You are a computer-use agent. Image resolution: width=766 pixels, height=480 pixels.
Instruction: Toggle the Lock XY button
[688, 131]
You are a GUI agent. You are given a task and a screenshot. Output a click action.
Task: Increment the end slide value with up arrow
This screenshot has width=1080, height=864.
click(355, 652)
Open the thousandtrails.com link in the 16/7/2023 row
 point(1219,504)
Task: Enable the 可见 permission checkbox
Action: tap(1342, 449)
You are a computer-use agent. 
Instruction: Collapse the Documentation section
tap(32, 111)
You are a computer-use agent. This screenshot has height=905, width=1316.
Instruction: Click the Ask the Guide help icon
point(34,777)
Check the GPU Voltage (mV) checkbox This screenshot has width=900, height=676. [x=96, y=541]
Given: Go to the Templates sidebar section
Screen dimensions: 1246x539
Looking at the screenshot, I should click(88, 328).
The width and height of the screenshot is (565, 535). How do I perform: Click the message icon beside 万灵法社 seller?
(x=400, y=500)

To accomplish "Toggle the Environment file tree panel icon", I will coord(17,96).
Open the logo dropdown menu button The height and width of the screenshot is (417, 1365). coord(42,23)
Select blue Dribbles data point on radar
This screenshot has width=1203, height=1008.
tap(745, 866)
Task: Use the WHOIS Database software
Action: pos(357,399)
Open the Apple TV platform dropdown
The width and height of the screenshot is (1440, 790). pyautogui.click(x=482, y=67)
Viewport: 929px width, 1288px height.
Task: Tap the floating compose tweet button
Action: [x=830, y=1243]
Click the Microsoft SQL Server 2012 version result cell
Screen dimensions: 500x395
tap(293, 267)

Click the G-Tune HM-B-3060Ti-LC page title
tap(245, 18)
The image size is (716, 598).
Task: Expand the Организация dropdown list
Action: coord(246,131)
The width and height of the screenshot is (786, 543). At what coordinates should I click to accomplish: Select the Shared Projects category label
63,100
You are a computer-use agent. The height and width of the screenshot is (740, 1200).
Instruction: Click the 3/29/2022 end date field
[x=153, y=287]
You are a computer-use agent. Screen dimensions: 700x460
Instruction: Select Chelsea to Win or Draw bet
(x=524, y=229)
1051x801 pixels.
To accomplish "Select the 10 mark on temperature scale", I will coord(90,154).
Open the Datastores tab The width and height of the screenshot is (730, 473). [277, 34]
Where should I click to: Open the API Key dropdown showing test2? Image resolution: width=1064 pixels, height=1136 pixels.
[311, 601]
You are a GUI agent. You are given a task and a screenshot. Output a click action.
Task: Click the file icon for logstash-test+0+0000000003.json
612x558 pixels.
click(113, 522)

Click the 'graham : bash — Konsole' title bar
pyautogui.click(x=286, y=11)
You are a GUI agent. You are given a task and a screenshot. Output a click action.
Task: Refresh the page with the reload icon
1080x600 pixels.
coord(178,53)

◆ WORK REQUEST: Go through the records and pull out each line that includes the word "computer".

◆ RESULT OF THIS TASK:
You are a computer-use agent. Image resolution: width=766 pixels, height=480 pixels.
You are a computer-use agent. 
You are a computer-use agent. This screenshot has height=905, width=1316.
You are a computer-use agent. The height and width of the screenshot is (740, 1200).
You are a computer-use agent. Screen dimensions: 700x460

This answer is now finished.